The study, published in BMJ Open, found that adults who reported experiencing sexual abuse by the age of 16 had a 2.6 times higher risk of dying in middle age — that is, between 45 and 58 — than those who did not report sexual abuse.
Adults who reported experiencing physical abuse by 16, meanwhile, had a 1.7 times higher risk of premature death, while those who experienced neglect — assessed using questionnaire responses gathered from parents and teachers of respondents during childhood — had a 1.4 times higher risk.
The researchers also looked at the link between early-life socioeconomic disadvantage and early death. They found that those who were disadvantaged at birth (that is, those whose father’s job was classed as unskilled manual labour) had a 1.9 times higher risk of premature mortality than other socioeconomic groups.

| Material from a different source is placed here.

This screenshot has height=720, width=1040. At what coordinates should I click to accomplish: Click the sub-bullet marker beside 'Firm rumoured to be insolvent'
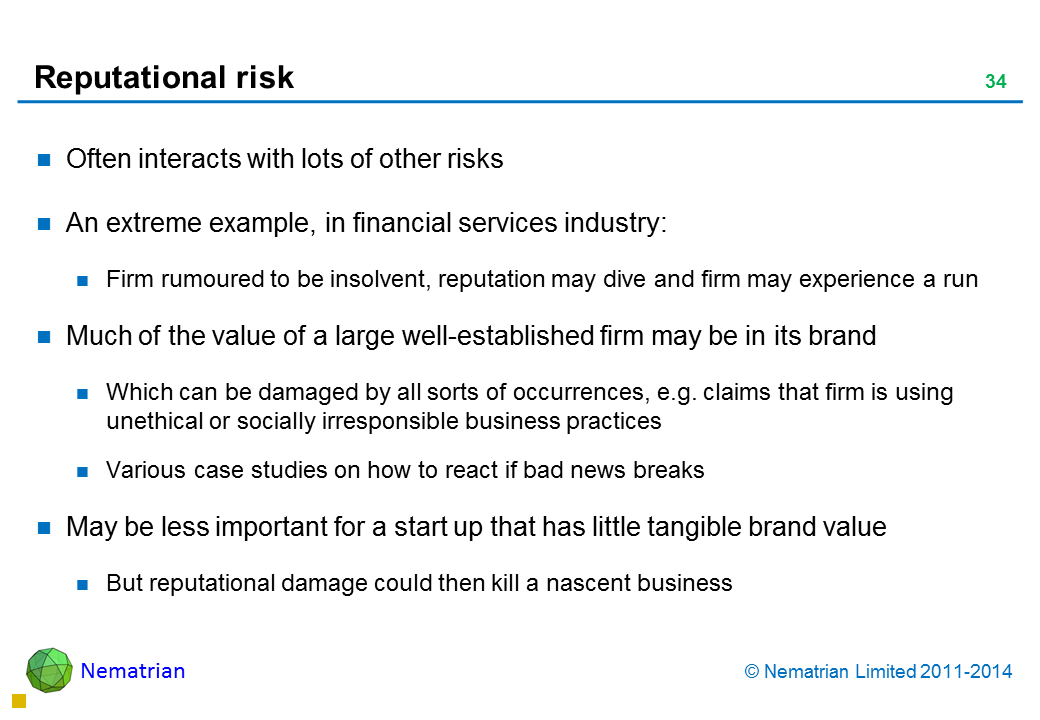click(x=84, y=281)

The study was based on data from 9,310 people born in 1958 who are part of the 1958 National Child Development Study, a nationally representative birth cohort study.
First author Dr Nina Rogers, who led the work while at UCL and is now at the University of Cambridge, said: “Our work shows the long-lasting consequences that specific types of child abuse and neglect can have. The findings are especially important because these early-life adversities are not uncommon, affecting millions of people in the UK.”*
The researchers examined socioeconomic and health-related factors that might explain why people who were abused or neglected as children, or who were born at an economic disadvantage, were more likely to die in middle age. They found that smoking appeared to be especially important in explaining mortality among those who were physically abused or neglected, and among those who were economically disadvantaged.